Diversity does not happen in isolation. In order to create a truly diverse community, all members play a significant role. It is an institution-wide commitment that welcomes administration, faculty, staff, students, parents, alumni, and the community at large to participate. I invite you to help build on USN's long-standing history of celebrating diversity and community. Please join us in this challenging, yet vital work.
Let's spend the year considering the privileges we have as a diverse institution.

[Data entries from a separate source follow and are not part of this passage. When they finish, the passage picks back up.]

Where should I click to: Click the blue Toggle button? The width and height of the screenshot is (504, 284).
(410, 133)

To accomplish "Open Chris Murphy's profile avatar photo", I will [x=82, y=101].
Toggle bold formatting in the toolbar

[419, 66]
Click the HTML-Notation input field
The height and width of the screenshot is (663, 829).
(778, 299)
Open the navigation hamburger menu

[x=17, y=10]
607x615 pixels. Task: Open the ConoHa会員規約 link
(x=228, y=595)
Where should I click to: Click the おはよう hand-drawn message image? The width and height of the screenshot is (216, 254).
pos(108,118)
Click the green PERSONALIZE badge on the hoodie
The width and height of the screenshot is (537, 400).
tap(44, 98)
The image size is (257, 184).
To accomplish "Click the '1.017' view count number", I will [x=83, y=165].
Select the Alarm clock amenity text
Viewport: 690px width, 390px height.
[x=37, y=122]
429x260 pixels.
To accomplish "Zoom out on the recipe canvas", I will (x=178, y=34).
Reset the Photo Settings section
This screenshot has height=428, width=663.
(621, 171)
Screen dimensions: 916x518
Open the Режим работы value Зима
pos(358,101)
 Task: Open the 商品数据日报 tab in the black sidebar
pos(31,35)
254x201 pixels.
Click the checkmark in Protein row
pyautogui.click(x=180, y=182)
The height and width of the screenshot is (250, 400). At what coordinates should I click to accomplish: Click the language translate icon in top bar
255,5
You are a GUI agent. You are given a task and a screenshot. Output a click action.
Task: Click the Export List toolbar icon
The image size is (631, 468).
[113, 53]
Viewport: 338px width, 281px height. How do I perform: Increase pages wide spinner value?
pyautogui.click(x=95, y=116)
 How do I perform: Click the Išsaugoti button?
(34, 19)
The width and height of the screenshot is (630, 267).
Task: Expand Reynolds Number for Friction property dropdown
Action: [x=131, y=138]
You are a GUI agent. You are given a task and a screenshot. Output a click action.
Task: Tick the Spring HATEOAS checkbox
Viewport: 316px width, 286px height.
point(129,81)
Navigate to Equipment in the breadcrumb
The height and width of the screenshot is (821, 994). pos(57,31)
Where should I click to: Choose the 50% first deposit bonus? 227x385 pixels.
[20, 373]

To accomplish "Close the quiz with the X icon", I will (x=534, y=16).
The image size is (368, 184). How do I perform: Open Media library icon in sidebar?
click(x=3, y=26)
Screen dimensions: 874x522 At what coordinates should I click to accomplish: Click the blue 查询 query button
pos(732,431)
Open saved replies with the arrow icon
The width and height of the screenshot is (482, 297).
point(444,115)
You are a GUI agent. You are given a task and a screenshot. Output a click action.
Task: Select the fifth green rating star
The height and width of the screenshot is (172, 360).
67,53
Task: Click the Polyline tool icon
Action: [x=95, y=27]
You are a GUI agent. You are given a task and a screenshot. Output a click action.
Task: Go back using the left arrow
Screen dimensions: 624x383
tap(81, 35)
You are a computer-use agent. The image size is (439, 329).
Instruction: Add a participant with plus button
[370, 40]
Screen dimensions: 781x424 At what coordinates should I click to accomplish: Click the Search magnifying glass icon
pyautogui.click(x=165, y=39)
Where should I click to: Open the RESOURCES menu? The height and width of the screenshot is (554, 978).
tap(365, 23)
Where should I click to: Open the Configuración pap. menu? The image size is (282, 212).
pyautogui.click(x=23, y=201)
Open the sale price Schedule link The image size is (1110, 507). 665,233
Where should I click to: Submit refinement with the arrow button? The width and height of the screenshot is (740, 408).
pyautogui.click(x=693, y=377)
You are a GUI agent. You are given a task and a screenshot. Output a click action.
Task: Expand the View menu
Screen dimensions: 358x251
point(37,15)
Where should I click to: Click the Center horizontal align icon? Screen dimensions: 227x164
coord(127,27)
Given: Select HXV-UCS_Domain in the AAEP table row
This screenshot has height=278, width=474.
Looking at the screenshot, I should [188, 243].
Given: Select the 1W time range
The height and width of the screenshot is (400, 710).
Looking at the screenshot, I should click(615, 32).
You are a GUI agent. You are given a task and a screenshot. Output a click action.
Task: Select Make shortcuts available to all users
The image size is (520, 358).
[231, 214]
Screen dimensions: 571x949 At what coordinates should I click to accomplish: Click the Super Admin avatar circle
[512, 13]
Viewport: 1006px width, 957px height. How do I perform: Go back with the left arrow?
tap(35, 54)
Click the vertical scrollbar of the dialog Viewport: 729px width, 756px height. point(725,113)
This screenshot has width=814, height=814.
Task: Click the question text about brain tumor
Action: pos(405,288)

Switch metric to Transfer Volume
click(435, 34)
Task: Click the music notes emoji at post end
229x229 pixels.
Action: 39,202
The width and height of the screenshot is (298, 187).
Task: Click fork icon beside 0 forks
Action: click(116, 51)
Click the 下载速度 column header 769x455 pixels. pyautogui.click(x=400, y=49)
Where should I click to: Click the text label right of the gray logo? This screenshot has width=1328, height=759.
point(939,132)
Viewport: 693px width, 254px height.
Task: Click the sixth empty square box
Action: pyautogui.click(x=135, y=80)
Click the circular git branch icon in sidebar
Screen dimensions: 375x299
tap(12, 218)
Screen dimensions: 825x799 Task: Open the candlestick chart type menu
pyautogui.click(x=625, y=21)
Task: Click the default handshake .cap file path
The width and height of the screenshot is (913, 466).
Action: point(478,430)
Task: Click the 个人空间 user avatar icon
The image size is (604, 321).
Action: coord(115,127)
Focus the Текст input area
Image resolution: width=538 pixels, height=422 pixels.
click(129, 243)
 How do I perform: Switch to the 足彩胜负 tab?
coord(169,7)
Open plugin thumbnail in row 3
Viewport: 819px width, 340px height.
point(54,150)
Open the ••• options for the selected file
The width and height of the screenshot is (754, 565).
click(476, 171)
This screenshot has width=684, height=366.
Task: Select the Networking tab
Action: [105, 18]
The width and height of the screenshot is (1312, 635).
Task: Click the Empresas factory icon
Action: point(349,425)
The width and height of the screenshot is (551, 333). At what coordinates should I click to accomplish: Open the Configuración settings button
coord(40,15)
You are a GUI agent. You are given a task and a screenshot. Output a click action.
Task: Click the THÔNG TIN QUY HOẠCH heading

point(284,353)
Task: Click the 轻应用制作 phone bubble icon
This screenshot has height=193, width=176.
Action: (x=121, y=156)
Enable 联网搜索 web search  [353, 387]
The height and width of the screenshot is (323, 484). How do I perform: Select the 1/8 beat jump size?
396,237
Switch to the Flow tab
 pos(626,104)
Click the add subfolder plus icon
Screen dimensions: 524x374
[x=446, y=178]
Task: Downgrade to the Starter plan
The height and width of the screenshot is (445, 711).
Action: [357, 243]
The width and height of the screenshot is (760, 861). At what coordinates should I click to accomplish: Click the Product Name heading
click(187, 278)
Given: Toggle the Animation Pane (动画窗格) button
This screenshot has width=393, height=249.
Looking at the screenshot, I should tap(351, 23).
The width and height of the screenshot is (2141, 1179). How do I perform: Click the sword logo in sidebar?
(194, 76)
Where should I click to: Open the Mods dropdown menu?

Start Where You Are, But Don't Stay There: Understanding Diversity, Opportunity Gaps, and Teaching in Today's Classrooms by Richard Milner, IV states these five areas as crucial in "helping educators bridge and shed light on opportunity gaps": Color blindness, Cultural conflicts, Myth of Meritocracy, Low Expectations and Deficit Mind-Sets and Context-Neutral Mind-Sets.
The NAIS cultural identifiers are: ability, age, ethnicity, gender, race, religion, sexual orientation, socioeconomic status (class), body image (lookism), educational background, academics/social achievement, family of origin or family makeup, geographic or regional background, language, learning style, beliefs (political, social, religious) , and globalism and internationalism.
We are a better institution when we acknowledge these identifiers; the whole person and all the identifiers (and in our case, especially, the intelligences) of each individal person. We are a better institution when we acknowledge that everyone matters.